Note: Effective Jan. 1, this site shifted from a travel advocacy site to a general consumer advocacy blog. But that isn’t the only change for 2015.

When I enrolled as a graduate student at the University of California, one of the first things I did was visit Sproul Plaza, where the Free Speech movement was born in 1964.

I had no choice: Sproul Hall was home to Berkeley’s office of the registrar, where you stood in a long line to get your student ID.

Not so long after that, in my journalism law class, I learned that while monuments to free speech were inspiring, there is no absolute right to “free” speech (see Brandenburg v. Ohio, for example). You can’t yell “fire” in a crowded theater.

Why am I telling you about free speech? Because the Supreme Court of this site — the moderators who read all of your comments — have ruled.

It’s a “good news/bad news” verdict for those of you who like to opine on the site.

I’ll start with the good news. Starting now, you can comment on the day’s blog post on the forums without active moderation (in other words, without someone having to read and approve it) as long as it adheres to our revised commenting policy.

Here’s today’s post, for example.

Sodexo North America is part of a global, Fortune 500 company with a presence in 80 countries.
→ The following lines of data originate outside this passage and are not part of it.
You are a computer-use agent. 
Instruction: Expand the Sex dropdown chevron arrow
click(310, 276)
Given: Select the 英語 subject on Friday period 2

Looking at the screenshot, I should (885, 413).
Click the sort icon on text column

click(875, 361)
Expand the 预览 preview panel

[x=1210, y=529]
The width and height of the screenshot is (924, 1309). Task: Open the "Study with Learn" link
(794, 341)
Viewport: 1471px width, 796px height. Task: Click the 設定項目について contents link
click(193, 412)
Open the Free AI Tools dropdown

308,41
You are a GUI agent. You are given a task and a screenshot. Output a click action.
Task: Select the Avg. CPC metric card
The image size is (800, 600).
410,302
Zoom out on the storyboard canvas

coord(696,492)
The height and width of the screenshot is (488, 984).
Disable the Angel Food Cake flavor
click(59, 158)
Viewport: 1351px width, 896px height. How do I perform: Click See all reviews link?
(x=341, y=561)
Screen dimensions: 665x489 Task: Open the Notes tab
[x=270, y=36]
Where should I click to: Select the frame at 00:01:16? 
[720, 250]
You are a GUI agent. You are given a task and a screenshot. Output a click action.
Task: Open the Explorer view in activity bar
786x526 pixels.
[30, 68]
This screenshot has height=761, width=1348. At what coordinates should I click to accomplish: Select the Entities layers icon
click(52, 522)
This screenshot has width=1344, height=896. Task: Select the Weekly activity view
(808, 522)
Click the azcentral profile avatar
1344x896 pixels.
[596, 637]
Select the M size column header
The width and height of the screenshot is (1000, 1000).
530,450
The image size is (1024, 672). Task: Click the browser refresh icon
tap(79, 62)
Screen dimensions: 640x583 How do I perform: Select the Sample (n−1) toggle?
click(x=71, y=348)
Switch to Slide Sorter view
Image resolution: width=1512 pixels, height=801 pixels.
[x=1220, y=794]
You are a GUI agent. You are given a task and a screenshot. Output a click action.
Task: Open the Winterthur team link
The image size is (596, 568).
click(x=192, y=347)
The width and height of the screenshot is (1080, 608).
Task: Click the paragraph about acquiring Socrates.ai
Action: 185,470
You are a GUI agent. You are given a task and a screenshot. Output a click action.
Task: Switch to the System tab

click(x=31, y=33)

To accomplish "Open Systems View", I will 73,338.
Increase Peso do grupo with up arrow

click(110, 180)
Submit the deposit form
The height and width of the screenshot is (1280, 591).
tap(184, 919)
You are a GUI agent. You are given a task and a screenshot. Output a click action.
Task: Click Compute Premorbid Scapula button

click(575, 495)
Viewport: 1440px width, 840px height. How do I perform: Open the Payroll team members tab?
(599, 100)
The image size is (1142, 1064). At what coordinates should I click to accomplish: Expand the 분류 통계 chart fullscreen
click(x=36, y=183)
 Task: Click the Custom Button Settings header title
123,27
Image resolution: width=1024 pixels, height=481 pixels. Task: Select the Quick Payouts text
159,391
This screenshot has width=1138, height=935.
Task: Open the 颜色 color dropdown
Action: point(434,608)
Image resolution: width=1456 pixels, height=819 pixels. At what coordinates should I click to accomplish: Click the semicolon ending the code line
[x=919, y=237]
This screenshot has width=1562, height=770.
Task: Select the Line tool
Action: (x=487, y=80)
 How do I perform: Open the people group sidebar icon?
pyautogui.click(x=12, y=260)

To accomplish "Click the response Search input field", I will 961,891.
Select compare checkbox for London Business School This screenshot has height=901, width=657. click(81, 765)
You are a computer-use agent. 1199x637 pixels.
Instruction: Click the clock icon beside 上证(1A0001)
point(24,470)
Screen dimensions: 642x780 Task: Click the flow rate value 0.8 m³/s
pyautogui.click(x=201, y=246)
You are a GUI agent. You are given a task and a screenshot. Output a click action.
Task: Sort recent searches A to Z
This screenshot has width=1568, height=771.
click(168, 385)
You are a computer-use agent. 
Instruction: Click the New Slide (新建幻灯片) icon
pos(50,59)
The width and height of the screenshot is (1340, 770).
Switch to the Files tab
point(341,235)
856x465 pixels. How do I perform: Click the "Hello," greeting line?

Sodexo is a leading provider of integrated food, facilities management and other services that enhance organizational performance, contribute to local communities and improve quality of life for millions of customers in corporate, education, healthcare, senior living, sports and leisure, government and other environments daily. Learn more at

The entire forum is set up the same way. We basically trust you to do the right thing until someone reports you.

We’re doing this for two reasons: First, we’re trying to shift some of the longer discussions to the forums. But second, the forum software allows you to build a community (with your bio, avatar and social media coordinates). It’s a better electronic home for a debate and there’s more accountability to the community.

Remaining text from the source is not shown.